1246773 B.C. Ltd. and 2311548 Alberta Ltd. Announce Launch of Non-Brokered Private Placement
As further described in the news release dated March 12, 2021, 773 and TargetCo have entered into an amalgamation agreement whereby TargetCo shall amalgamate with a wholly-owned subsidiary of 773 (the "Amalgamation"). Immediately prior to the Amalgamation, the Subscription Receipts are expected to convert into TargetCo Shares which will subsequently be exchanged pursuant to the Amalgamation for shares of 773. The net proceeds of the Private Placement will be placed into escrow and released to TargetCo subject to the satisfaction or waiver of a number of conditions including the completion of the Amalgamation. For further details concerning the Amalgamation, please see the news release dated March 12, 2021.
The securities to be offered in the Private Placement have not been, and will not be, registered under the U.S. Securities Act of 1933, as amended (the "U.S. Securities Act") or any U.S. state securities laws, and may not be offered or sold in the United States or to, or for the account or benefit of, United States persons absent registration or any applicable exemption from the registration requirements of the U.S. Securities Act and applicable U.S. state securities laws. This news release shall not constitute an offer to sell or the solicitation of an offer to buy securities in the United States, nor shall there be any sale of these securities in any jurisdiction in which such offer, solicitation or sale would be unlawful.
Cautionary Note Regarding Forward-Looking Statements
This news release includes certain "forward-looking statements" under applicable Canadian securities legislation. Forward-looking statements include, but are not limited to, statements with respect to: the terms and conditions of the proposed Amalgamation and the terms and conditions of the proposed Private Placement. Forward-looking statements are necessarily based upon a number of estimates and assumptions that, while considered reasonable, are subject to known and unknown risks, uncertainties and other factors which may cause the actual results and future events to differ materially from those expressed or implied by such forward-looking statements. Such factors include, but are not limited to: satisfaction or waiver of all applicable conditions to the completion of the Amalgamation (including receipt of all necessary shareholder, stock exchange and regulatory approvals or consents, and the absence of material changes with respect to the parties and their respective businesses); ability to close the Private Placement on the proposed terms or at all, the synergies expected from the Amalgamation not being realized; business integration risks; fluctuations in general macroeconomic conditions; fluctuations in securities markets; fluctuations in spot and forward prices of gold, silver, base metals or certain other commodities; fluctuations in currency markets (such as the Canadian dollar to Chilean Peso exchange rate); change in national and local government, legislation, taxation, controls, regulations and political or economic developments; risks and hazards associated with the business of mineral exploration, development and mining (including environmental hazards, industrial accidents, unusual or unexpected formations pressures, cave-ins and flooding);inability to obtain adequate insurance to cover risks and hazards; the presence of laws and regulations that may impose restrictions on mining; employee relations; relationships with and claims by local communities and indigenous populations; availability of increasing costs associated with mining inputs and labour; the speculative nature of mineral exploration and development (including the risks of obtaining necessary licenses, permits and approvals from government authorities); and title to properties.
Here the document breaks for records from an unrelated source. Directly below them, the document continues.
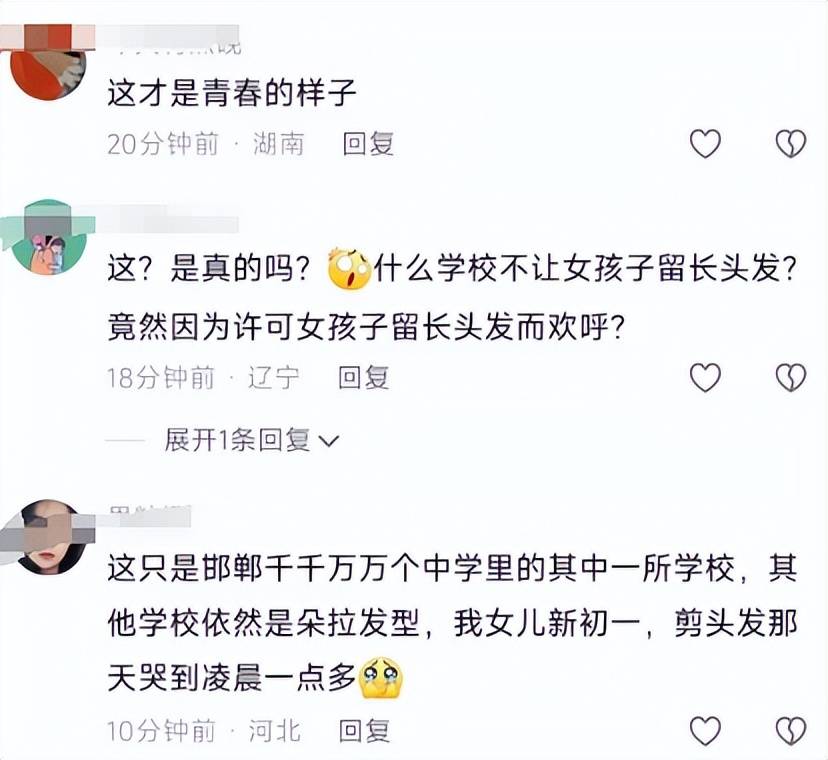Open the green avatar of second commenter

49,237
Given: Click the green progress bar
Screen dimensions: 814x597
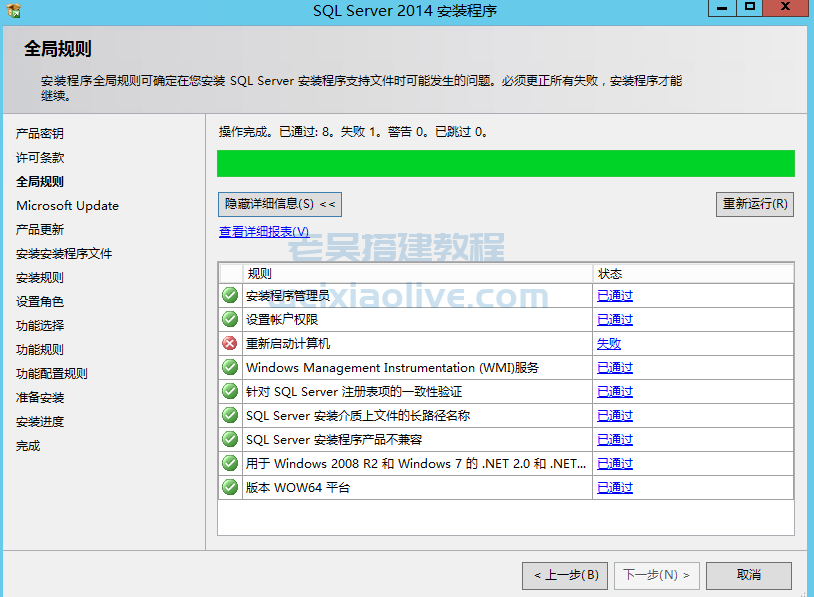Looking at the screenshot, I should 505,163.
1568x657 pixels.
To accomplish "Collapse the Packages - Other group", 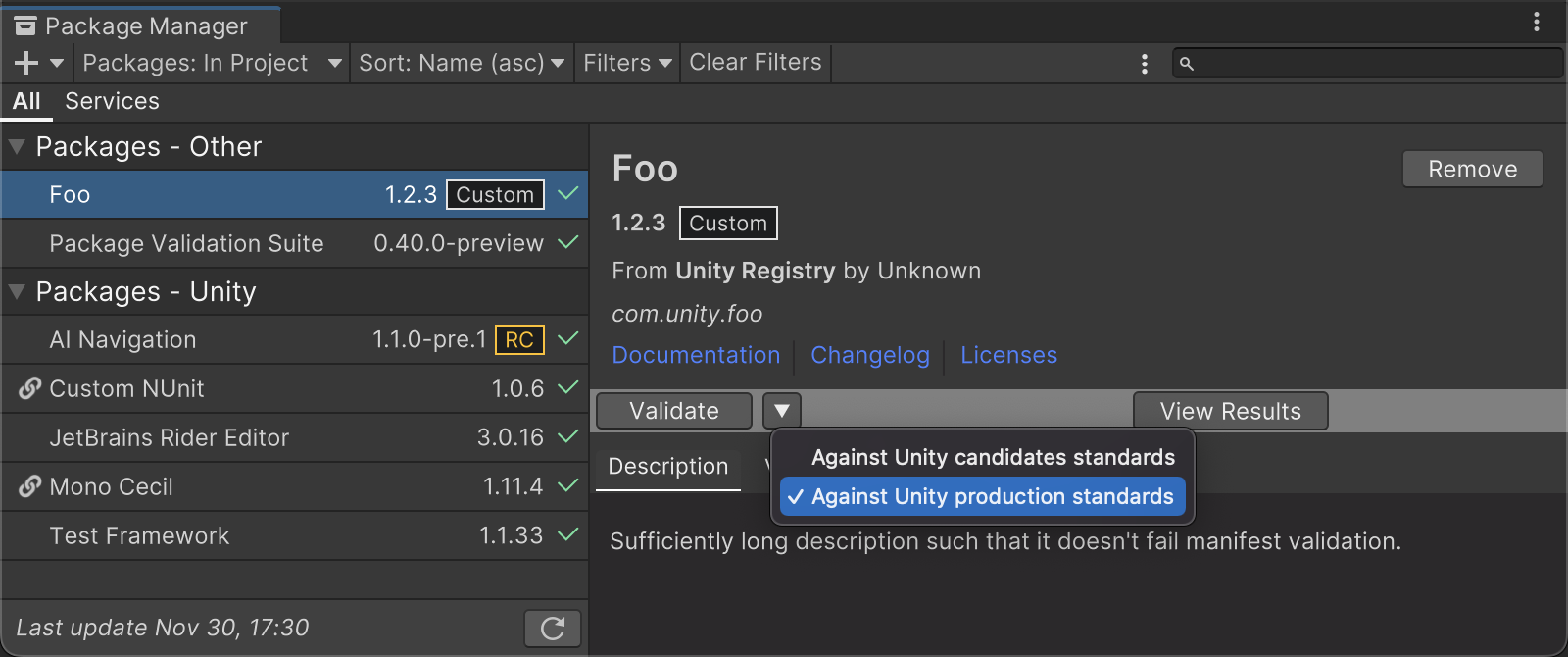I will click(x=17, y=147).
There can be no assurance that such statements will prove to be accurate, as actual results and future events could differ materially from those anticipated in such statements. Accordingly, readers should not place undue reliance on forward-looking statements. 773 disclaims any intention or obligation to update or revise any forward-looking statements, whether as a result of new information, future events or otherwise, except as required by law.
Completion of the Amalgamation is subject to a number of conditions, including but not limited to, TSXV acceptance. Where applicable, the Amalgamation cannot close until the required shareholder approval is obtained. There can be no assurance that the Amalgamation will be completed as proposed or at all.
Investors are cautioned that, except as disclosed in the listing application to be prepared in connection with the Amalgamation, any information released or received with respect to the Amalgamation may not be accurate or complete and should not be relied upon.
The TSX Venture Exchange Inc. has in no way passed upon the merits of the proposed transaction and has neither approved nor disapproved the contents of this news release.
For further information, please contact:
1246773 B.C. Ltd.
James Ward, Chief Executive Officer
Phone: 416-897-2359
Email: james@wardfinancial.ca
2311548 Alberta Ltd.
Martyn Buttenshaw
Phone: 403-278-9411
Email: mbuttenshaw@hotmail.com
Neither TSX Venture Exchange nor its Regulation Services Provider (as that term is defined in the policies of the TSX Venture Exchange) accepts responsibility for the adequacy or accuracy of this news release.
Not for distribution to United States news wire services or for dissemination in the United States.